Dataset excerpts:
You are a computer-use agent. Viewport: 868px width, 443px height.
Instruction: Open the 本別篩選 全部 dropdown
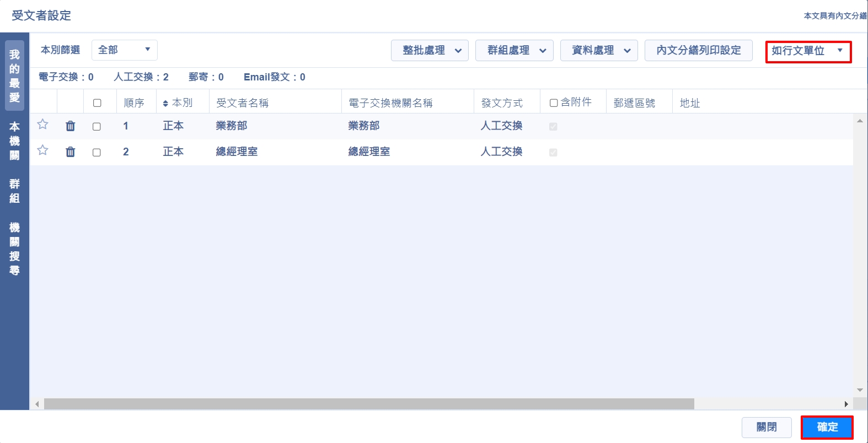click(x=124, y=50)
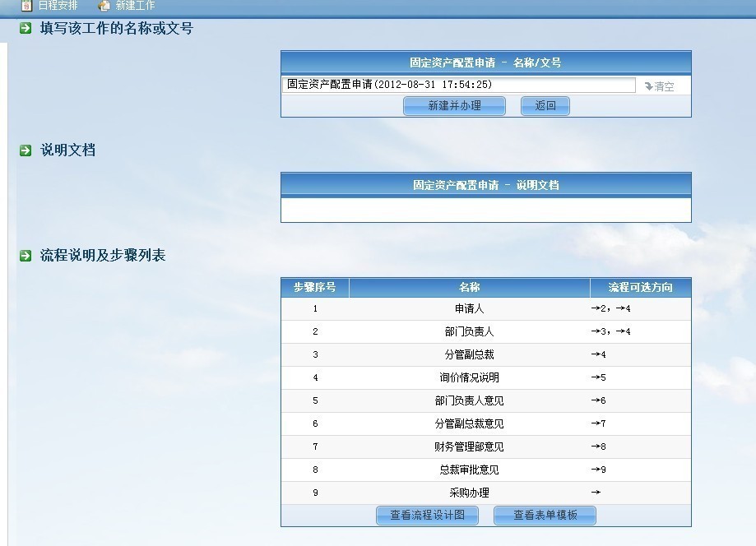Image resolution: width=756 pixels, height=546 pixels.
Task: Click the 日程安排 calendar icon
Action: (26, 6)
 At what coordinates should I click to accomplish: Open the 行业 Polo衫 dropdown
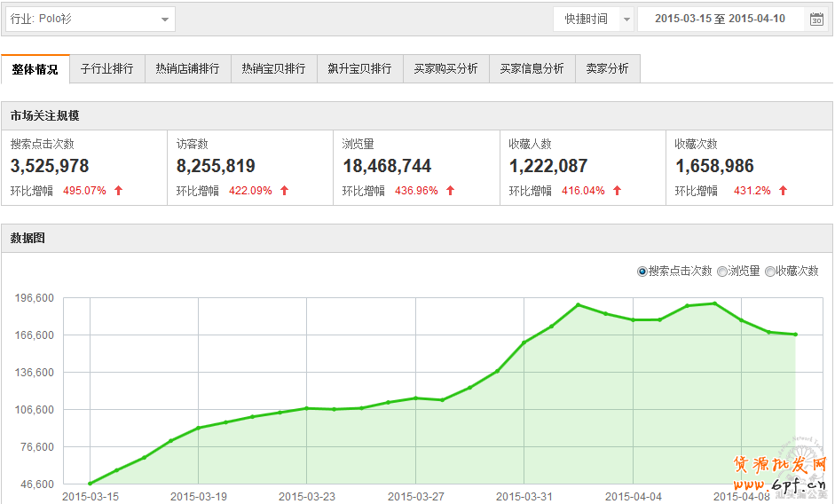[x=91, y=20]
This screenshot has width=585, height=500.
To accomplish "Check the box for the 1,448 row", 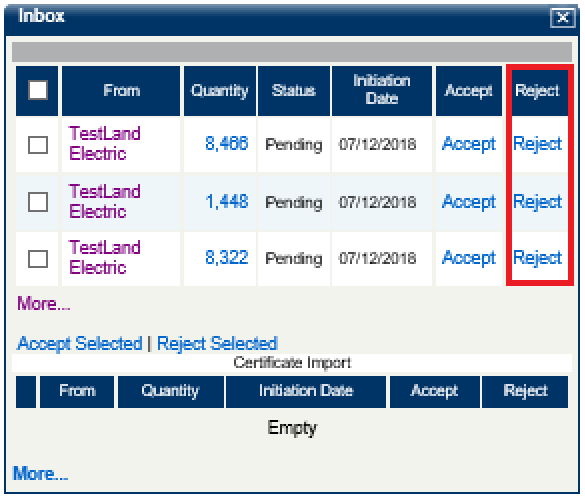I will click(38, 202).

Assignment: Would you transcribe the lines above exactly, going from the line bearing "Instruction: Open the 本別篩選 全部 dropdown" through the line bearing "This screenshot has width=585, height=500.", and drop the pictures from the copy?

Solution below:
Instruction: Open the 本別篩選 全部 dropdown
click(x=124, y=50)
Image resolution: width=756 pixels, height=546 pixels.
Task: Click the 日程安排 calendar icon
Action: (26, 6)
 At what coordinates should I click to accomplish: Open the 行业 Polo衫 dropdown
[x=91, y=20]
This screenshot has width=585, height=500.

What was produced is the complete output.